Cell surface markers and cytokines profile expression in FaDu parental and FaDu resistant cells. (A) Representation of cell-surface markers expression in FaDu parental and FaDu resistant cells. p. adjusted < 0.01. (B) Representative images of Cytokines protein array in FaDu parental and FaDu resistant cells. (C) Bars demonstrated the cytokines differential expression in FaDu cells.

Figure 5

EGFR-FITC+ internalization and mTOR-FITC+ expression in FaDu parental and FaDu resistant cells. (A) Subcellular protein fractionation assay for EGFR detection in parental and resistant cells. (B) p-EGFR nuclear translocation in resistant cells by Immunofluorescence assay. (C) p-mTOR immunofluorescence assay in parental and resistant cells. (D) mTOR-related genes differentially expressed in FaDu parental and FaDu resistant by microarray of expression.

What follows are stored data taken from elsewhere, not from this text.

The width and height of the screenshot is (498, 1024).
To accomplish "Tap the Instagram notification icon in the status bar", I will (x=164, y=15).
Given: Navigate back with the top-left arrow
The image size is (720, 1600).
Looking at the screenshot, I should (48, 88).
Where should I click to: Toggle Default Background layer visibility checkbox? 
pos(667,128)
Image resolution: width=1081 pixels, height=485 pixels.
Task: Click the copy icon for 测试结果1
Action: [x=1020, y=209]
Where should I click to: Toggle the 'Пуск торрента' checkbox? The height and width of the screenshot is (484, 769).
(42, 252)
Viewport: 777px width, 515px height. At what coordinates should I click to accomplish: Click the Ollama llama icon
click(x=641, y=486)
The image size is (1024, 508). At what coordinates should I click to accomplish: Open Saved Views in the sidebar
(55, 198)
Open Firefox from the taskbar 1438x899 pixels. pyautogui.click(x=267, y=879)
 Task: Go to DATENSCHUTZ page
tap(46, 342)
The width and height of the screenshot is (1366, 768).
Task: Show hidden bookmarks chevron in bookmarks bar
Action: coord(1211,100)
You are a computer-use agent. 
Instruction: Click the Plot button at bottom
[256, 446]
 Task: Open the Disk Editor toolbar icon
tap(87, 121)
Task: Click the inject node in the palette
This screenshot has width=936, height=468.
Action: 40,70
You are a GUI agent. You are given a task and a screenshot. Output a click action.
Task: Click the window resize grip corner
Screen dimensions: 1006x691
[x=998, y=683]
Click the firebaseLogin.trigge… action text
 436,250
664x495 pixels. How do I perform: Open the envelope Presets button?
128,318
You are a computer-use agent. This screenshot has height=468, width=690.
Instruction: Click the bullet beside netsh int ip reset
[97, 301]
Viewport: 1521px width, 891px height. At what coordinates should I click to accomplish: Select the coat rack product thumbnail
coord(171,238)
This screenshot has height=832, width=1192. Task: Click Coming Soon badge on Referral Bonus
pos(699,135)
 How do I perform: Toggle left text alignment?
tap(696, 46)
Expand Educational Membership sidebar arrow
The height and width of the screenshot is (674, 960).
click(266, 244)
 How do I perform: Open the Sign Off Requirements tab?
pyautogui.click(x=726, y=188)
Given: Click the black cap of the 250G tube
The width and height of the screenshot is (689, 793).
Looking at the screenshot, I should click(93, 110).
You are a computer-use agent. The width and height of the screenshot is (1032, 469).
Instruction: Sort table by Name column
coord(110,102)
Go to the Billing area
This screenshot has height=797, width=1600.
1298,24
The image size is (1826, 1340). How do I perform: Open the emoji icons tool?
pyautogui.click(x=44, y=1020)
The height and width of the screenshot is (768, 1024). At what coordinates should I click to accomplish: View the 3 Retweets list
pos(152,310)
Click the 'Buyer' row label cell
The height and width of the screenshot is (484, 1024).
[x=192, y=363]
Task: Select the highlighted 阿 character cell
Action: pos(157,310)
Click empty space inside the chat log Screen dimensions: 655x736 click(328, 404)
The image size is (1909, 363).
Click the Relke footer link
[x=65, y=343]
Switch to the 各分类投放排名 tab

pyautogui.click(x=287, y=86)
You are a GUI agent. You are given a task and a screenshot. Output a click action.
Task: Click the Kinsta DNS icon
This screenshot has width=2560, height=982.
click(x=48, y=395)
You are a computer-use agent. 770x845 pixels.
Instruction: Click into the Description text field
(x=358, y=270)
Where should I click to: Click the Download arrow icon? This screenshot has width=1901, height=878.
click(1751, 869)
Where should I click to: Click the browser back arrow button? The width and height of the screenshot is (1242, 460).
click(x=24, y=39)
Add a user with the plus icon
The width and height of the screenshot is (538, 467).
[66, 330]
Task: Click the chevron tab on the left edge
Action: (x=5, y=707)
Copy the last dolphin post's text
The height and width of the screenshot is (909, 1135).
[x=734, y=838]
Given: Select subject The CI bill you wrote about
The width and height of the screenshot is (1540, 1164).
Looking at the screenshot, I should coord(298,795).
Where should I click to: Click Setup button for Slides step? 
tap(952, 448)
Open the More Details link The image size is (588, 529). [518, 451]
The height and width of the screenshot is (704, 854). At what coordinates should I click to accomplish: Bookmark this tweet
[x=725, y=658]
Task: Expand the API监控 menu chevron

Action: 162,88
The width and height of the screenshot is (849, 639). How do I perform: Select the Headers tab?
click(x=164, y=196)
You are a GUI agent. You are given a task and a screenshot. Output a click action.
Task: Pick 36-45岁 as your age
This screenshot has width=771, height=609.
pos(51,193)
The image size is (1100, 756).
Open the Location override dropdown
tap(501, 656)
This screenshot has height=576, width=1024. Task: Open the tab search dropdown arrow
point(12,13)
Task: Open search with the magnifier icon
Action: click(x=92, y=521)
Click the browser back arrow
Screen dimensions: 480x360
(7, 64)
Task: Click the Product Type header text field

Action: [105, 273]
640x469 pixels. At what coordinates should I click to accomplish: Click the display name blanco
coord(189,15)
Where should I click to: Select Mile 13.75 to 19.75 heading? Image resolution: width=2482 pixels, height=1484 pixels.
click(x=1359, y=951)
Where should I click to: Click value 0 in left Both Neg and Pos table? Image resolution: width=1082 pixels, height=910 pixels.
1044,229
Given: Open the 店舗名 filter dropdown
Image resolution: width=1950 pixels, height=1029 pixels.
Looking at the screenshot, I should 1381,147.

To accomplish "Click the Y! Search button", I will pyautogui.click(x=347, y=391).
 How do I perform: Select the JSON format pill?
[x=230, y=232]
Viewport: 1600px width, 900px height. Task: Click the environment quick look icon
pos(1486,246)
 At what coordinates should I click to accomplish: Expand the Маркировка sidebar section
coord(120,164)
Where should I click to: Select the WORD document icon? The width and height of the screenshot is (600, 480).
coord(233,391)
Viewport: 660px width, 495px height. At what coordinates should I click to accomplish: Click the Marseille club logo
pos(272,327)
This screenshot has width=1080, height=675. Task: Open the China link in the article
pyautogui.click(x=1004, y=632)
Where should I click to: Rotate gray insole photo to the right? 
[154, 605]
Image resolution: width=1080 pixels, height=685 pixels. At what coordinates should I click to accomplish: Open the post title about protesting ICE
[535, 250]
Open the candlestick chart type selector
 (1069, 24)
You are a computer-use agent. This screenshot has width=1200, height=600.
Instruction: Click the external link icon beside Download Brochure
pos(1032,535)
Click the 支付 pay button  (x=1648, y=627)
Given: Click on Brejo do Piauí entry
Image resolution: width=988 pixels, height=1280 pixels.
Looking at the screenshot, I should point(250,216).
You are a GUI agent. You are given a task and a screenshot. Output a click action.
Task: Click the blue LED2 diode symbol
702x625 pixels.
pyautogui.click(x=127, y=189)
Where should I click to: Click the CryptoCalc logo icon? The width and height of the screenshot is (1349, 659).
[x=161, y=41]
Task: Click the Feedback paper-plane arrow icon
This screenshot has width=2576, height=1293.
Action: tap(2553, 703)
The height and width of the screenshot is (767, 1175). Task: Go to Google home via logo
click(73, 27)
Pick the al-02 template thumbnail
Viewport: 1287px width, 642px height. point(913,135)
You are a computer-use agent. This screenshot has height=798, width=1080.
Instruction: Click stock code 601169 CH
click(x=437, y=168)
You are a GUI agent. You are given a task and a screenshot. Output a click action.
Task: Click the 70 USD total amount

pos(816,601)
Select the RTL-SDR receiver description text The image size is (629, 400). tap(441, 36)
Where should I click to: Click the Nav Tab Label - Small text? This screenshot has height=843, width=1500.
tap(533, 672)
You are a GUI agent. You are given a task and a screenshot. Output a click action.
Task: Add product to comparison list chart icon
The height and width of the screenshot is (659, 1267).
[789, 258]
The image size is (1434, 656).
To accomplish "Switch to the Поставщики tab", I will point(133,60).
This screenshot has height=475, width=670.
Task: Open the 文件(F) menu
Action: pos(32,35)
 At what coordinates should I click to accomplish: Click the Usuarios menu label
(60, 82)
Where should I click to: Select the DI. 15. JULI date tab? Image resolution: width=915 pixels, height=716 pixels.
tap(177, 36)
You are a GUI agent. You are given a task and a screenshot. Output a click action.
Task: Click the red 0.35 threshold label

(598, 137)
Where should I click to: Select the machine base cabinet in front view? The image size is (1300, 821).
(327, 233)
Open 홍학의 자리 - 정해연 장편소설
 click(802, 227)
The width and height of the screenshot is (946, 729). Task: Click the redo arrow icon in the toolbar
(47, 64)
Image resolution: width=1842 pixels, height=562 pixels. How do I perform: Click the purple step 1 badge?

DAPI (Hoescht) staining in blue. p-EGFR-FITC+ p-mTOR-FITC+. Arrows indicate EGFR-FITC+ and p-mTOR-FITC+ localization. The images were acquired in 40× magnification. The number under the bands represented relative ratios (phospho/total).

Figure 6

Malignant phenotype acquired after cetuximab resistance establishment. (A) Representative images of wound healing assay of FaDu parental and FaDu resistant cell lines in 24, 48, and 72 h. The yellow lines represent the distance between both edges of the wound; Scale bars, 200 µm; (B) Migration rates of FaDu parental and FaDu resistant cells in a wound-healing assay; (C) Representative images of adhesion and clonogenic assay for parental and resistant cells; (D) The absolute number of adherent cells; (E) The absolute number of colonies in clonogenic cell assay for anchorage-dependent in parental and resistant cells. (*** p < 0.0001). The images were acquired in 10× magnification.

Figure 7

Epithelial–mesenchymal transition (EMT) markers expression in FaDu parental and FaDu resistant cells. (A) Representative images of EMT proteins detected in Western blot assay in parental and resistant cells. (B) E-cadherin densitometry. (C) N-cadherin densitometry. (D) α-smooth densitometry. (E) Slug densitometry. (F) Snail densitometry (G) TGF-β densitometry (H) CD44 densitometry Data are presented in fold-change in comparison with FaDu parental. Fadu p: FaDu parental; FaDu R: FaDu resistant. (*** p < 0.001).